Joe Augustine has been coaching the varsity hockey team at the University of Rhode Island for 28 years, but says the one season his son played on the roster was probably the most challenging.

Augustine, of Scituate, says some sports parents today have set a precedent that is difficult to overcome when you coach your own child in a sport. They are the coaches – and his son played for several of these as a multi-sport athlete in high school – who put their own children in a game even when it’s not in the team’s best interest.

“Then there’s me,” Augustine laughs. “I was too hard on him because I didn’t want to subject him to the peer pressure of being the coach’s son. I didn’t play him. I think he played four games out of 40.

I was the other extreme and was tougher on him because I saw so much favoritism in sports while he was growing up.”

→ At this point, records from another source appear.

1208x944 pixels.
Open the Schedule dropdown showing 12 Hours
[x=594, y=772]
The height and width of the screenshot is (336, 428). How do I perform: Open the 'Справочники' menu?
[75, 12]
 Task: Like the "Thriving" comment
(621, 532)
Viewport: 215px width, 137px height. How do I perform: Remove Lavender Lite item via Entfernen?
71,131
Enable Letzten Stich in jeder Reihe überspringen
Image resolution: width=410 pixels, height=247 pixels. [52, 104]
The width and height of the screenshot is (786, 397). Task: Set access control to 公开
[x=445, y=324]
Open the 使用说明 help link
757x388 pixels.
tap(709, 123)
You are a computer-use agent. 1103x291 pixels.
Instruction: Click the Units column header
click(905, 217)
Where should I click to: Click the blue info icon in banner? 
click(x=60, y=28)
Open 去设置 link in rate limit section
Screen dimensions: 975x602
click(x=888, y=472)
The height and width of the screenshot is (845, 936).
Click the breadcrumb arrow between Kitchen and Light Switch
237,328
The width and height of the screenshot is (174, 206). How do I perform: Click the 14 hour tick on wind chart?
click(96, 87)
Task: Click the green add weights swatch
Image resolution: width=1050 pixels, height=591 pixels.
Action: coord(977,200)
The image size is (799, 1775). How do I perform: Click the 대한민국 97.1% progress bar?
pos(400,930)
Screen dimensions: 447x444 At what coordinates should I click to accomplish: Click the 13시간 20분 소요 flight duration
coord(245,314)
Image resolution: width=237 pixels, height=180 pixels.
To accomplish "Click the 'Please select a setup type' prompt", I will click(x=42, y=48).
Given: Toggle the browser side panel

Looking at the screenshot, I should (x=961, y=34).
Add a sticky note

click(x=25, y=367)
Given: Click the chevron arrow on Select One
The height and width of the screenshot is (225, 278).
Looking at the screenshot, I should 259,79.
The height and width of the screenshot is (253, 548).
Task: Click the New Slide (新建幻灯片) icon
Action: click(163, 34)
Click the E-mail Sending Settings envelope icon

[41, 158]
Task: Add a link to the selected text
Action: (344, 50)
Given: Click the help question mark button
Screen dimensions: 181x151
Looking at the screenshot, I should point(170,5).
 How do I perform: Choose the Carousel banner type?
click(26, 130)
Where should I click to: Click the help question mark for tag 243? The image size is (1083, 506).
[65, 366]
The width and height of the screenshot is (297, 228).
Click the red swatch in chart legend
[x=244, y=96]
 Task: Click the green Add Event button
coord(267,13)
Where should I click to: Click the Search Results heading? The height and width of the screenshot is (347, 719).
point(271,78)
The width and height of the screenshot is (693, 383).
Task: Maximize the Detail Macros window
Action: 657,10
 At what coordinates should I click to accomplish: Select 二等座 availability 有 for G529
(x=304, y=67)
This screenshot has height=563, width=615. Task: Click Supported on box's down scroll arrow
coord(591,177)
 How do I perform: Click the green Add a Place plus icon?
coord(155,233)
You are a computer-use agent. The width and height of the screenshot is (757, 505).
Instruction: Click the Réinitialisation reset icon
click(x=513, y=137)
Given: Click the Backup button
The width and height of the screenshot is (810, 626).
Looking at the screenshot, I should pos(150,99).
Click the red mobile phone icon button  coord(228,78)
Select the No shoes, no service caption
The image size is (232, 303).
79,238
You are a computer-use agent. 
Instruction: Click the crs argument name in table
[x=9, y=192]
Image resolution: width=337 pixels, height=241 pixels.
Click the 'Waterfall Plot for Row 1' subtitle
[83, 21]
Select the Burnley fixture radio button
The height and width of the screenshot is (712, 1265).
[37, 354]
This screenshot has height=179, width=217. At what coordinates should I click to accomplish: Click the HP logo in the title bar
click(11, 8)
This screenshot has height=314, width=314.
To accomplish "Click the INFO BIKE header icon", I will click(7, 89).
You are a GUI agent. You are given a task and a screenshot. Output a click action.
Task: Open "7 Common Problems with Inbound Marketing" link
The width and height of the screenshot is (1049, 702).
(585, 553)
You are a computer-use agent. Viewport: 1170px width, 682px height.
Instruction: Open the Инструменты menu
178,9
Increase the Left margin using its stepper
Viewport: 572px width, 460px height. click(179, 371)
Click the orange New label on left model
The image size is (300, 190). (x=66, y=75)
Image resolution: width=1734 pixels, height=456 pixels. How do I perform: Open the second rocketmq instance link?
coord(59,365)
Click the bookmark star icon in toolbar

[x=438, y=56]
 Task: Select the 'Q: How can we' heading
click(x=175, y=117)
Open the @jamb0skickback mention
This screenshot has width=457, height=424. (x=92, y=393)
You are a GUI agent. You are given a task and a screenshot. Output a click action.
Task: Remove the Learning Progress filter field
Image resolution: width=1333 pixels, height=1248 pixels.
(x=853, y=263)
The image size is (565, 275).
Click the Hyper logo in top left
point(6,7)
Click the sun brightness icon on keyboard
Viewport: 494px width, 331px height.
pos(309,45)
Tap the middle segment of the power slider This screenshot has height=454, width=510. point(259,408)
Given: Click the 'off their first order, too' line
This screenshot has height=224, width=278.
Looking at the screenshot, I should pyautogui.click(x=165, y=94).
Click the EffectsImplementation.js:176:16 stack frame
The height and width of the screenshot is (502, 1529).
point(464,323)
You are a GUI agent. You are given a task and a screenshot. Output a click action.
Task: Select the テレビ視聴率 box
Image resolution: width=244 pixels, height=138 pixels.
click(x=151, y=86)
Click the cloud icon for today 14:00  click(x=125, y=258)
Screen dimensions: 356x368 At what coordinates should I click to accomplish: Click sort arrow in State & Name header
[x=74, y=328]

His son, who is now 23 and a Providence firefighter, played hockey because “he thought I really wanted him to play.” But, Augustine says that meant his “heart and soul” weren’t in the game.

Before coaching your child in a sport, Augustine – who played hockey for Boston College and the New York Rangers organization before becoming a coach, and who has had several sports-related operations with Razib Khaund, MD, of Affinity Orthopedics and Sports Medicine – has some advice.

  • Analyze your motives for coaching. “Some guys don’t want anyone else coaching their kids because they want them to learn ‘the right way,’” Augustine says, adding that the practice might turn out athletes who cannot be coached by anyone else in the future. Dads interested in coaching should honestly consider their own unfulfilled dreams, and whether they’re projecting those dreams onto their child.
  • Remember that play should be fun. Most youths will not get to the Olympics or major league play, and a parent coach who tries to push their child “over the top” may be doing more harm than good, physically and emotionally.
  • Develop thick skin. The parents of other children might make you as the coach feel like you’re “under a microscope” as they track play time for every member of the team, including your own child.
  • Know your limits. Coaching your child in a sport might test the bonds of your parent-child relationship. Augustine’s wife teaches figure skating but hired someone else to teach their daughter, as her own mother had done when she was taking lessons years ago. “It’s not worth the stress.”

The best advice Augustine has for parent coaches is simple: “Pretend like all the kids on the team are your kids. You wouldn’t want someone to mistreat your child, so never mistreat another child.”